Probiotics: There are a plethora of foods that contain probiotic bacteria many of which can be found in health food stores nationwide. Yogurt is perhaps the best known food that contains probiotics. Kefir, fermented vegetables, and some cheeses are examples of other probiotic foods. The good bacteria contained in probiotic foods will help establish or maintain a population of “beneficial” bacteria in the gut that will keep the gut in balance. There are also many probiotic supplements on the market. These probiotic supplements contain a different balance of good bacteria for both the large and small intestines. They include probiotics such as Lactobacillus and Bifidobacterium. These micro-organisms are found in large numbers in the normal healthy intestine. However, you should consult your health professional on the different strains that are available, potency, etc., as all probiotics are not created equal.

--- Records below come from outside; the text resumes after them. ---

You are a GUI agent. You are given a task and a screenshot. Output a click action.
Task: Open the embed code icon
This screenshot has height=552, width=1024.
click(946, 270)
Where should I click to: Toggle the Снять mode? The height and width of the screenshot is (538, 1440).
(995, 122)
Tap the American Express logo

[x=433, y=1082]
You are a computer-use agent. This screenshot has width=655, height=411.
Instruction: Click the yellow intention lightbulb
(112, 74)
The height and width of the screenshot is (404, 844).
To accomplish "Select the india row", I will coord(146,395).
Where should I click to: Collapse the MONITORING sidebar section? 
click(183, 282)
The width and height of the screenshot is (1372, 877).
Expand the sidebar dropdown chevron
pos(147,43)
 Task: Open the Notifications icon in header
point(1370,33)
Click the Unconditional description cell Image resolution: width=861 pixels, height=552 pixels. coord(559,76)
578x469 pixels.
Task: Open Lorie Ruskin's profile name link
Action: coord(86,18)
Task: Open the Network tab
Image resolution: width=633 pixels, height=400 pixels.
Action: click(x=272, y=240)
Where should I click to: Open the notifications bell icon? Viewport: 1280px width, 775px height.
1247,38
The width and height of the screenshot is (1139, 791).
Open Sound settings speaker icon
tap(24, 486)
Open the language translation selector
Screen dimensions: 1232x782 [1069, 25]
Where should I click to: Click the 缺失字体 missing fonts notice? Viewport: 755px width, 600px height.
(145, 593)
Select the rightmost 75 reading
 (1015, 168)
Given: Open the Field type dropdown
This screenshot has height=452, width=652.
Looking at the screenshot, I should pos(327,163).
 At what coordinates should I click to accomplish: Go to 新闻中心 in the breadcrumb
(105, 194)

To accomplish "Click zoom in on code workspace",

Digestive Enzymes: Digestive enzymes are proteins that your body uses to break down the food we eat into useful nutrients and waste products. You can only get the full benefit of food and nutritional supplements if your body has enough enzymes to properly digest and absorb the nutrients. However, many digestive enzymes are found only in raw foods. We live in an age of processed foods so most of us eat little, if any, raw food. Additional digestive enzymes are produced by the body, but this process becomes less efficient with age. A lack of digestive enzymes can contribute to a myriad of illnesses including many digestive maladies. Many people supplement with digestive enzymes to increase digestive enzyme levels in the body which dramatically improves digestive health.
Achieving and maintaining a healthy digestive system can be easily accomplished and ultimately will fuel good exercise habits. If you establish a solid regimen of food and supplements and incorporate strategic exercise, you will not only realize great digestive health but also maintain it. Always remember, if your gut is healthy, you will be well on your way to optimal health.